[Extracted data entries]
■ ■ ■ ■ ■ ■ ■

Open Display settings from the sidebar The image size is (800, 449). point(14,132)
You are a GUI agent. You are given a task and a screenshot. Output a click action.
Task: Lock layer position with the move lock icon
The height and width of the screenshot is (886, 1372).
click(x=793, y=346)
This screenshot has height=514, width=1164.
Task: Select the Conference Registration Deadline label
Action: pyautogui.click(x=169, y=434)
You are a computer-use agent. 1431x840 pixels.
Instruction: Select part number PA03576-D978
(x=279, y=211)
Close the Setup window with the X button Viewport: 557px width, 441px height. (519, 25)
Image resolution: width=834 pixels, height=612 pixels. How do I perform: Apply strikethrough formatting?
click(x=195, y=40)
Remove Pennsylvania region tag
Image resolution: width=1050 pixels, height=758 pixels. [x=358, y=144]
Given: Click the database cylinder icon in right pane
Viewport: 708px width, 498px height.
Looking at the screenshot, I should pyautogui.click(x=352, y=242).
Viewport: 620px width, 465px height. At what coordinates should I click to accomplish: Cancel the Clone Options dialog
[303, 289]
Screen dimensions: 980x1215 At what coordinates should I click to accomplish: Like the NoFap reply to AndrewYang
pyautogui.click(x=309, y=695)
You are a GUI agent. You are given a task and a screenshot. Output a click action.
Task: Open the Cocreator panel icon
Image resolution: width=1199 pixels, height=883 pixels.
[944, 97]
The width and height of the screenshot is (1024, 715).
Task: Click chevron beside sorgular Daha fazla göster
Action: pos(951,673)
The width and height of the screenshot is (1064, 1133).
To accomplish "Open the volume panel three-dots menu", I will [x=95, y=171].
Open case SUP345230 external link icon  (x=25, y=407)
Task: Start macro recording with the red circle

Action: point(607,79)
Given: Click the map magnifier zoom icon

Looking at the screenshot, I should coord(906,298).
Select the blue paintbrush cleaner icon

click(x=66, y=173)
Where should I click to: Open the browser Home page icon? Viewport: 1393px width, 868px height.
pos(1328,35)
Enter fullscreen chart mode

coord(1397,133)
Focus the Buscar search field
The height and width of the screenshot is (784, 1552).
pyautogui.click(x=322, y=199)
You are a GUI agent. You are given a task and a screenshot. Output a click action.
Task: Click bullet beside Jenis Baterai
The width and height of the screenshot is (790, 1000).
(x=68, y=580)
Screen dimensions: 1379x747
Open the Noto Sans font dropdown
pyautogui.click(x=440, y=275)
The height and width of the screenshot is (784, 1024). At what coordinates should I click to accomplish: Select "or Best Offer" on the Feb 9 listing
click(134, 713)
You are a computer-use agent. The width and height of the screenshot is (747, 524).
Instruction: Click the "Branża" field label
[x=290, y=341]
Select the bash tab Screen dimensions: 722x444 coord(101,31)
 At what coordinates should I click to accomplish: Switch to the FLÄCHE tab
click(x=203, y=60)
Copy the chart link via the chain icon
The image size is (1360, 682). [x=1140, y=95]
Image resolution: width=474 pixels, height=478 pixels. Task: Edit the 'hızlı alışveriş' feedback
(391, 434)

■ ■ ■ ■ ■ ■ ■

Problem to solve: What lines in the data above contain the word "panel"? Copy them all.

Response area:
Task: Open the Cocreator panel icon
To accomplish "Open the volume panel three-dots menu", I will [x=95, y=171].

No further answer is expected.